СТАТЬЯ:

Суббота, 01 сентября 2012 00:00
Оцените материал
(0 голосов)

ВЯЧЕСЛАВ ОКЕАНСКИЙ, ЖАННА ОКЕАНСКАЯ

Печатается к 145-летию со дня рождения К.Д. Бальмонта

ЗЫБЬ СУЩЕСТВОВАНИЯ
В ПОЭТИЧЕСКОМ МИРЕ БАЛЬМОНТА

Зыбь – состояние, противоположное основе, без-основность, бездна. В зыби шаткость нивелирует всякую опору, закреплённость и крепость. В ней поднимаются силы ночи и непроглядной тьмы, объемлющие контуры дня и вкрадывающиеся тенями в его освещённые галереи. И зыбко само существование света во тьме… Зыбь отдаёт утренней ранью существования, когда последнее ещё не вошло в стадию кристаллизации, ещё не успело окаменеть и не встало в полный рост – но эта рань становления, его первородный трепет незримо обволакивает и всё ставшее, а потому зыбь не менее мук рождения сопровождает и боль ухода, его непонятность и невосполнимость. Можно говорить о радикальной антисофийности зыби, подразумевая под этим чудовищное прорастание космизированного низа – процесс, метафизически обратный сверхкосмической теофании.

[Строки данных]
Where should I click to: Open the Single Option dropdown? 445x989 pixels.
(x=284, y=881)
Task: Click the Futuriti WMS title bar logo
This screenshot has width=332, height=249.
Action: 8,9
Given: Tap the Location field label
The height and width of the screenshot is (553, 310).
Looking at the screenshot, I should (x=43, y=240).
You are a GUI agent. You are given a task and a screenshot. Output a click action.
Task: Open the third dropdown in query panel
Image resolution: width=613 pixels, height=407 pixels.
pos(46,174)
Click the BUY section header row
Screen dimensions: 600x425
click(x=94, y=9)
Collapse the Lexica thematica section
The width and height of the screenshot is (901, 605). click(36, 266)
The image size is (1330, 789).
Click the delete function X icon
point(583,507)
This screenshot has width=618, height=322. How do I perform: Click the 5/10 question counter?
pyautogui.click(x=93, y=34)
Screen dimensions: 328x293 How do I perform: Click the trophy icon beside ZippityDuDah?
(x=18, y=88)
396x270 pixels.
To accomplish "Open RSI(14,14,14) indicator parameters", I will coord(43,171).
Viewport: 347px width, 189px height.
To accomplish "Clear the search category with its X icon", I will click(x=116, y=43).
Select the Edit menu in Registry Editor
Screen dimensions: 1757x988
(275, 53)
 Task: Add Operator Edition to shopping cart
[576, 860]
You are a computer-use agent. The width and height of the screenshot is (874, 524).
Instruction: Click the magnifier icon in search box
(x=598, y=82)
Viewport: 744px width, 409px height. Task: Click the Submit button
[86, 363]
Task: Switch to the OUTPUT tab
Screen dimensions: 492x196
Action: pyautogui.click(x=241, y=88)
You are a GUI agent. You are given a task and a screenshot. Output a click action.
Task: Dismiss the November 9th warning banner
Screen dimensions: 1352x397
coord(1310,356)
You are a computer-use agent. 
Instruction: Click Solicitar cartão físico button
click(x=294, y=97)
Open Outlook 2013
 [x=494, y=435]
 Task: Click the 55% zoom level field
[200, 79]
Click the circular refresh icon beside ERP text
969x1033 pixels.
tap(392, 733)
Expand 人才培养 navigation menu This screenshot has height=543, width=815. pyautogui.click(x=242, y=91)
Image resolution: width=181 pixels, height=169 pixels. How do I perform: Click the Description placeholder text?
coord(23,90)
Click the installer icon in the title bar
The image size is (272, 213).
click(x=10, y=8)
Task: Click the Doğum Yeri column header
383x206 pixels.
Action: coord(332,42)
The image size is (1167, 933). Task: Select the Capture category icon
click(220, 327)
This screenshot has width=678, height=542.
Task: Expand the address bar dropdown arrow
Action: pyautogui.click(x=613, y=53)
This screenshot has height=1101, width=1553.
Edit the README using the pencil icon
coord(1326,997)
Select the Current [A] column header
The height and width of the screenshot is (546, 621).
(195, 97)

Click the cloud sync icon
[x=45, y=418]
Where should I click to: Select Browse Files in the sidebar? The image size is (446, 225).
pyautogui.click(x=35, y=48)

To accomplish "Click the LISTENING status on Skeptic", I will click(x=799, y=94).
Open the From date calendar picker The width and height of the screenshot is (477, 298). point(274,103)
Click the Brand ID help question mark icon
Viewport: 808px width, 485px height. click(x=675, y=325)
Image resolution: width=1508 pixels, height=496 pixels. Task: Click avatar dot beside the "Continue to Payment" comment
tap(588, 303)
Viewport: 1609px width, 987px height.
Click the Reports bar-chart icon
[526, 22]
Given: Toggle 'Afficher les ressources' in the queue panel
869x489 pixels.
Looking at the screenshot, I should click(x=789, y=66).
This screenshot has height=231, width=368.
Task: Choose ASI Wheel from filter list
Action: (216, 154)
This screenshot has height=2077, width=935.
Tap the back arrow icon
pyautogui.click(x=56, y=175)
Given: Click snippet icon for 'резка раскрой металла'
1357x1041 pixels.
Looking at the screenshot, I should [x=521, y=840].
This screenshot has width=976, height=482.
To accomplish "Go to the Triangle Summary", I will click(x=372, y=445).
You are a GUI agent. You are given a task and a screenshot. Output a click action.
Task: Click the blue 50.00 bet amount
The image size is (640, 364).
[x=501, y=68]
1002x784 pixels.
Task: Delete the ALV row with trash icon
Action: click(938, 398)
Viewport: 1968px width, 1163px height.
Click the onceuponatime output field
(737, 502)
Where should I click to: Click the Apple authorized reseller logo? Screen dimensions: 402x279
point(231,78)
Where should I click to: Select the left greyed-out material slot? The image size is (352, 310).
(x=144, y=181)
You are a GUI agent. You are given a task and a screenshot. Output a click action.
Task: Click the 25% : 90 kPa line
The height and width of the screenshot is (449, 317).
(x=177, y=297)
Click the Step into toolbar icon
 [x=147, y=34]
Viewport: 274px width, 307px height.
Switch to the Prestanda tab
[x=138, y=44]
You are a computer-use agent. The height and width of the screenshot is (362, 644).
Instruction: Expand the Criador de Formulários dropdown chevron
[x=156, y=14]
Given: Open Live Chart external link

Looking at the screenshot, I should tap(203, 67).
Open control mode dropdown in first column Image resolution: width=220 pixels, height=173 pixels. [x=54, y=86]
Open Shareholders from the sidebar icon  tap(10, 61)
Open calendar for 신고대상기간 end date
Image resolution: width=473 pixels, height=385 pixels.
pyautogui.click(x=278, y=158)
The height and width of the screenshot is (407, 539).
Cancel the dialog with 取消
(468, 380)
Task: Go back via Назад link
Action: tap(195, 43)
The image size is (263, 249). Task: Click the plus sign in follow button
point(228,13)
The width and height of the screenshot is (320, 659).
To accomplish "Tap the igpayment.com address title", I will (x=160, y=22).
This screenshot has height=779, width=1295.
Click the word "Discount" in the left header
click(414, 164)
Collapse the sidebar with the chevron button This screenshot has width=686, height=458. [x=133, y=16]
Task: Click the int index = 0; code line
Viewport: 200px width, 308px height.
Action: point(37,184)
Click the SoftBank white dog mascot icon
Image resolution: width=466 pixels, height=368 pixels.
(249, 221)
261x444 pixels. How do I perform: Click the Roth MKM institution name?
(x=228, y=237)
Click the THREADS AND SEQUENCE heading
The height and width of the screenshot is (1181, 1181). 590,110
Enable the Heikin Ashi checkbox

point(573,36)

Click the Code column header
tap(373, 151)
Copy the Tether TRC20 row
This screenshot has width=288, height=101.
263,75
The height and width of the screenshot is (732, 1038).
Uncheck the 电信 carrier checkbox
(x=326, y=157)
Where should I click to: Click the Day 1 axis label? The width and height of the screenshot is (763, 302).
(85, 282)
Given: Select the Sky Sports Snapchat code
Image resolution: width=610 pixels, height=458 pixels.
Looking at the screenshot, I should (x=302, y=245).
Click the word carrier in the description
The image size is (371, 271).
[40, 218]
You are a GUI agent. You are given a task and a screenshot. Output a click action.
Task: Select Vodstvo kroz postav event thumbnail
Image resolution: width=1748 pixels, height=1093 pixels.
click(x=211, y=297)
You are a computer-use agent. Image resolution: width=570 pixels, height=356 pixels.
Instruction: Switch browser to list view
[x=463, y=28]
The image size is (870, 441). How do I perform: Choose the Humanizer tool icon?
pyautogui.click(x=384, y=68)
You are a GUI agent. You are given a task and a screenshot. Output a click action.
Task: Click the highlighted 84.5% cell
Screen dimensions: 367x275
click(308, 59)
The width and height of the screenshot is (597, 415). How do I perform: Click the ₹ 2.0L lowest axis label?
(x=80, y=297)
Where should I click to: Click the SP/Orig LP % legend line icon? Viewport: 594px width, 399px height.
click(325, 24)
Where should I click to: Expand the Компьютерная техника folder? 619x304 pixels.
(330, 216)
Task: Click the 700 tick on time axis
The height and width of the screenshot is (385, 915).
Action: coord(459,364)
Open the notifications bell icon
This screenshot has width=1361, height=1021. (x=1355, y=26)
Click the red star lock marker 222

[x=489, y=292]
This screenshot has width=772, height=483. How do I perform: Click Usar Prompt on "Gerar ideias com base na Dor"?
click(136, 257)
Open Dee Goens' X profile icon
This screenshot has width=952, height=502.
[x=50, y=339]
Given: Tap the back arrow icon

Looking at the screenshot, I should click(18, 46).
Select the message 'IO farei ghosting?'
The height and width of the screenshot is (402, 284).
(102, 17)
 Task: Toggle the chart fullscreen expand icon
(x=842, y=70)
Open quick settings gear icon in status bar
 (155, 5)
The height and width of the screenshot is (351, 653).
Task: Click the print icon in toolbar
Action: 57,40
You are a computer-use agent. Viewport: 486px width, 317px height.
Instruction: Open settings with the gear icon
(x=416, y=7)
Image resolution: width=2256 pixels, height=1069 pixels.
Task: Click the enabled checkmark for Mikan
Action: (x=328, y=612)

ЗАДАНИЯ:
• A. Перескажите короче или в виде списка абзац статьи, начинающийся словами «Зыбь – состояние, противоположное основе», сохранив его основные положения.
• B. Определите, соответствуют ли статье следующие утверждения. На каждое ответьте «да» или «нет» и приведите дословно решающие слова статьи.
(i) Зыбь определяется как состояние, противоположное основе.
(ii) В зыби поднимаются силы дня и света.
(iii) Зыбь сопровождает лишь муки рождения.
• C. Выпишите из статьи без изменений отрывок, начиная со слов «Зыбь – состояние, противоположное» и заканчивая словами «обратный сверхкосмической теофании.».

ОТВЕТЫ ПО ЗАДАНИЯМ:
• A.
- Зыбь противоположна основе: это безосновность, бездна.
- Шаткость зыби лишает всякой опоры, закреплённости и крепости.
- В зыби поднимаются силы ночи и тьмы, которые обступают день и тенями проникают в его освещённые галереи. Зыбко и само существование света во тьме.
- Зыбь связана с ранней стадией существования, когда оно ещё не кристаллизовалось и не окаменело. Этот трепет становления окружает и всё уже ставшее.
- Поэтому зыбь сопровождает не только муки рождения, но и боль ухода, его непонятность и невосполнимость.
- Авторы говорят о радикальной антисофийности зыби. Под ней понимается прорастание космизированного низа, процесс, метафизически обратный сверхкосмической теофании.

• B.
(i) Да: «Зыбь – состояние, противоположное основе, без-основность, бездна».
(ii) Нет: «В ней поднимаются силы ночи и непроглядной тьмы».
(iii) Нет: «зыбь не менее мук рождения сопровождает и боль ухода».

• C.
Зыбь – состояние, противоположное основе, без-основность, бездна. В зыби шаткость нивелирует всякую опору, закреплённость и крепость. В ней поднимаются силы ночи и непроглядной тьмы, объемлющие контуры дня и вкрадывающиеся тенями в его освещённые галереи. И зыбко само существование света во тьме… Зыбь отдаёт утренней ранью существования, когда последнее ещё не вошло в стадию кристаллизации, ещё не успело окаменеть и не встало в полный рост – но эта рань становления, его первородный трепет незримо обволакивает и всё ставшее, а потому зыбь не менее мук рождения сопровождает и боль ухода, его непонятность и невосполнимость. Можно говорить о радикальной антисофийности зыби, подразумевая под этим чудовищное прорастание космизированного низа – процесс, метафизически обратный сверхкосмической теофании.